* [Exercise requirements]:
How many of the lines below hold the word "computer"? Answer only with the number.

Input for this task Block Start

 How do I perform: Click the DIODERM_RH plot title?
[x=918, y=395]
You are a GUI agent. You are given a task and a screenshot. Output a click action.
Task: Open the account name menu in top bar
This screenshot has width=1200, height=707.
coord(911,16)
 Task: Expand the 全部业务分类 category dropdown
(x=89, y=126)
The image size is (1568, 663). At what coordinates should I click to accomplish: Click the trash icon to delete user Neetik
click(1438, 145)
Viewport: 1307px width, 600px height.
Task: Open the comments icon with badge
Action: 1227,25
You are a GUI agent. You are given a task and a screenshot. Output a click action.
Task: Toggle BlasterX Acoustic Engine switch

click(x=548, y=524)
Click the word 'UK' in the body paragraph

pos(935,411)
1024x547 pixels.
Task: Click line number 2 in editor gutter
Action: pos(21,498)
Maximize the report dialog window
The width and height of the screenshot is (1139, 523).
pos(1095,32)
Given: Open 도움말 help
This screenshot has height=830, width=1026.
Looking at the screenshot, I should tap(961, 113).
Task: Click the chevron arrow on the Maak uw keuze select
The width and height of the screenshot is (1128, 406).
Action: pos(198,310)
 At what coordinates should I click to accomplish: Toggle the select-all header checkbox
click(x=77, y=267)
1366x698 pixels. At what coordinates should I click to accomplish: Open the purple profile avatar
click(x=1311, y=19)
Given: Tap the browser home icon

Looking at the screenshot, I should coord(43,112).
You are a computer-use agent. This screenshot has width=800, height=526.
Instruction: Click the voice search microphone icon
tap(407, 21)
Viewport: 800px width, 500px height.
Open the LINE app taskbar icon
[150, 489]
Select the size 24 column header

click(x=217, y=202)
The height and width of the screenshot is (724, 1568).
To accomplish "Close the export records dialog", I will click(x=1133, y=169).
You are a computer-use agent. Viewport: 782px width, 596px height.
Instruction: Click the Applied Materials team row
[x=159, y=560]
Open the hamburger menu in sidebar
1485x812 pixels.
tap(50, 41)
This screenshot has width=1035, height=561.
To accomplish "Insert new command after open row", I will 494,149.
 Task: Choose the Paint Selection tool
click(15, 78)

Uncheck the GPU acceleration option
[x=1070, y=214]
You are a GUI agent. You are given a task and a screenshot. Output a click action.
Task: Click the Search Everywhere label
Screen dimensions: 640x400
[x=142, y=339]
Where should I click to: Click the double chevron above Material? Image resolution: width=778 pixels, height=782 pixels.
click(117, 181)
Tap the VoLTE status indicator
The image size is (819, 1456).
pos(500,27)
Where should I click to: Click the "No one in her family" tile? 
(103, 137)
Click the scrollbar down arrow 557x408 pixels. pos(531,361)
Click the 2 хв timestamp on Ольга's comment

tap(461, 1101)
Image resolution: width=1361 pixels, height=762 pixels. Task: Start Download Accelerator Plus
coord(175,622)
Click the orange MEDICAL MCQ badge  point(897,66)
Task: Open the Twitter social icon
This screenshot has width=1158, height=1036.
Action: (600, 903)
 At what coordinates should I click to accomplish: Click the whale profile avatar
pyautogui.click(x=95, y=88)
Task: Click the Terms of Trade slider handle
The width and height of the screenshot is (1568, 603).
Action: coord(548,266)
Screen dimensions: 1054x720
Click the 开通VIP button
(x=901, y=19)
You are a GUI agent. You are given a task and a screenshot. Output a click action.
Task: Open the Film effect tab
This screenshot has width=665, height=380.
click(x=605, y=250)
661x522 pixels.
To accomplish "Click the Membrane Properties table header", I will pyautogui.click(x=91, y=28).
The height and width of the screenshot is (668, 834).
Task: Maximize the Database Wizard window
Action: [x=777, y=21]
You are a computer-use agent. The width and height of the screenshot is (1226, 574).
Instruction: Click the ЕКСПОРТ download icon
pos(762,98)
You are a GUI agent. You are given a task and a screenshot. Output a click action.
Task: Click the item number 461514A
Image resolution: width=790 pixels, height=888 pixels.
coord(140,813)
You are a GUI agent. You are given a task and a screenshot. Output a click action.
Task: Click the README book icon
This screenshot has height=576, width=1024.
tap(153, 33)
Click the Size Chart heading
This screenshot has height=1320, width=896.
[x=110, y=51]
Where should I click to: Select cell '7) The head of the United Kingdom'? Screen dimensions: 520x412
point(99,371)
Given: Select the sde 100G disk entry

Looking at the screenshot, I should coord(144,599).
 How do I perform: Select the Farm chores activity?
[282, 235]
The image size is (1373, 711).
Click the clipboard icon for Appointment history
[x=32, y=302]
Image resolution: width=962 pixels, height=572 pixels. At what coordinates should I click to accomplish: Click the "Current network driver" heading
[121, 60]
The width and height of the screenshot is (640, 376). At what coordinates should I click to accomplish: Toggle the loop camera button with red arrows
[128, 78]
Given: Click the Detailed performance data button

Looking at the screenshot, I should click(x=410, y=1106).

Input for this task Block End

* [Written answer]:
3